Euthyphro and Meno, on the other hand, were remarkable for my understanding. In Euthyphro, Socrates attacks the question of the meaning of virtue when a young man decides to sue his father for the supposedly wrongful death of one slave that had killed another. In Meno, Socrates again tries to grasp an underlying meaning to the word, this time with a focus as to the nature of virtue, and whether or not it is a kind of knowledge that can be taught or it is ingrained in the “soul” of a man. While, in Meno, the conversation detours into a discussion of the soul and Socrates’ personal belief that knowledge is eternal and “recollected” by the individual rather than learned or discovered, the characterization of knowledge, education and definition were extremely interesting.
Grube’s translations are at once simple and elegant prose which made for both enjoyable reading and clear understanding of the text. While the particular dialogues were not necessarily the best ones to cut my teeth on for my particular learning project, I would definitely recommend this collection for any one wanting more of the Man behind the Method.

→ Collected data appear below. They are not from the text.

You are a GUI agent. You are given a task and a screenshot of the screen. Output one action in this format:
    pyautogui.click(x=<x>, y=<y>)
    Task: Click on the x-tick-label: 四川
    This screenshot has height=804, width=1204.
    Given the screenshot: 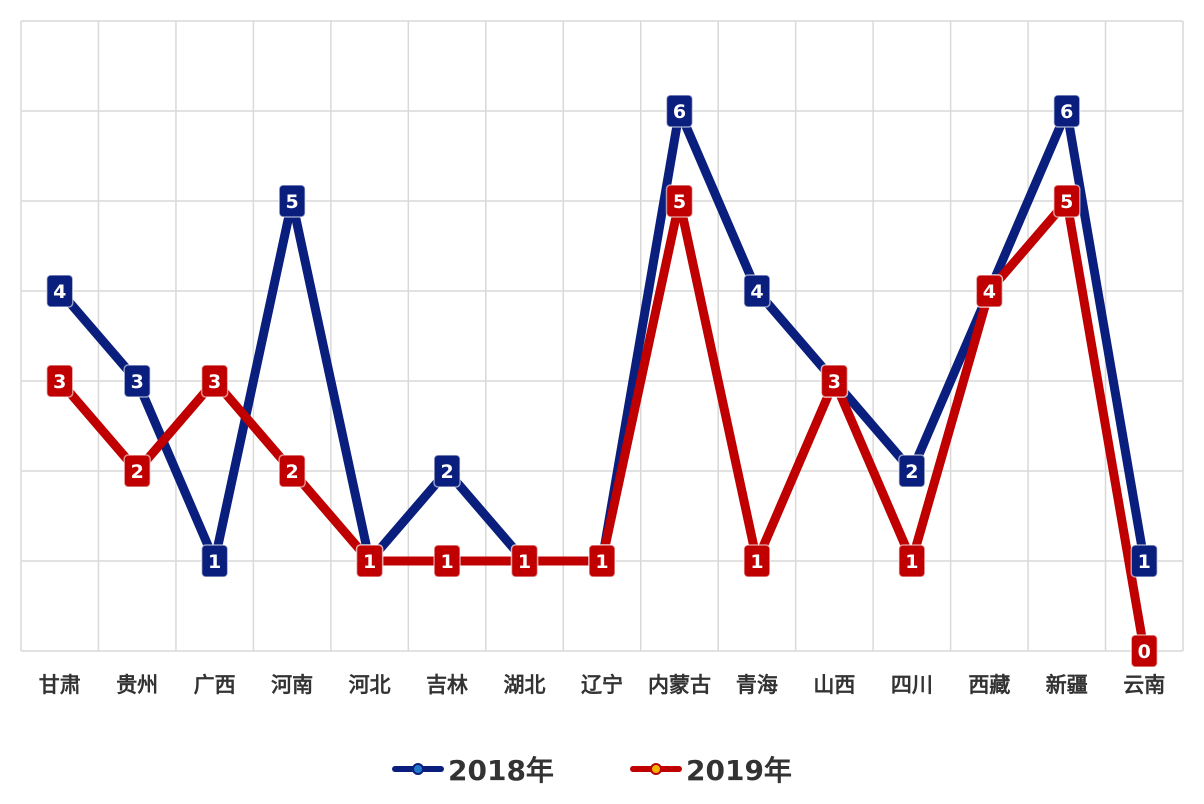 What is the action you would take?
    pyautogui.click(x=912, y=685)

Jun 13, Michael rated it it was amazing.
One of the those it’s a bit impertinent to review. People have been ‘reviewing’ Socrates and Plato for 2, years, and I doubt I have much to add. Suffice it to say, this is a particularly beautiful work of philosophy. The five dialogues here collected all hover around Socrates’ death.
In EuthyphroSocrates is preparing for his trial, in Apology he is addressing the jury, in Critohe is on death row, Meno appears in this collection like a flashback, where we see Socrates offend Anytus, who end One of the those it’s a bit impertinent to review. In EuthyphroSocrates is preparing for his trial, in Apology he is addressing the jury, in Critohe is on death row, Meno appears in this collection like a flashback, where we see Socrates offend Anytus, who ends up being one of his accusers, and finally Phaedo dramatises Socrates’ final moments on earth, and his cheerful acceptance of death.
There are many qualities that make these dialogues so beautiful.
Plato: Five Dialogues: Euthyphro, Apology, Crito, Meno, Phaedo
First, there is Plato’s open-mindedness. He makes Socrates the hero of all these dialogues, and he treats every viewpoint that is raised as a serious contender for truth. Second, there is Plato’s eughyphro for imagery. He often expends his best writing on describing the viewpoints of others, as in Phaedowhen Simmias uses the image of the lute to illustrate the ‘harmony theory of the soul’.
Finally, there is the concision and clarity euthyhro the argumentation. Plato was a phaedi of the dialogue form, and even in the passages where Socrates’ interlocutor is just saying things like ‘indeed’, ‘correct’, and ‘By Zeus, you’re so smart Socrates’, he uses the dialogue form to emphasise the steps taken to make his arguments, or the problems and pitfalls of reasoning.
As the cold crept through Socrates’ limbs to his heart at the end of PhaedoI was genuinely sad the book was coming to an end—not something I often feel when I reach the end of a philosophy text, an event that usually fills me with relief and a sense of achievement.
A monument to humanity—even if women don’t get to participate in the dialogues and all the men who do are lazy slave-owning Athenian aristocrats Mar 09, Kristina rated it it was amazing. I read three out of five dialogues Apology, Crito, Meno. All three dialogues were profoundly beautifully written, but Apology affected me the most. It made me question my principles that were supposed to be unwavering and eternal. If anyone can make death seem graceful, it’s Socrates.
It also made dialoguss angry. I almost felt offended that a phaedoo so hungry for knowledge didn’t truly real I read three out of five dialogues Apology, Crito, Apoligy. I almost felt offended that a man so hungry for knowledge didn’t truly realize the value of life I don’t care who you are and what your faith is; living is apolog than being dead.
But it was also a hilarious reading.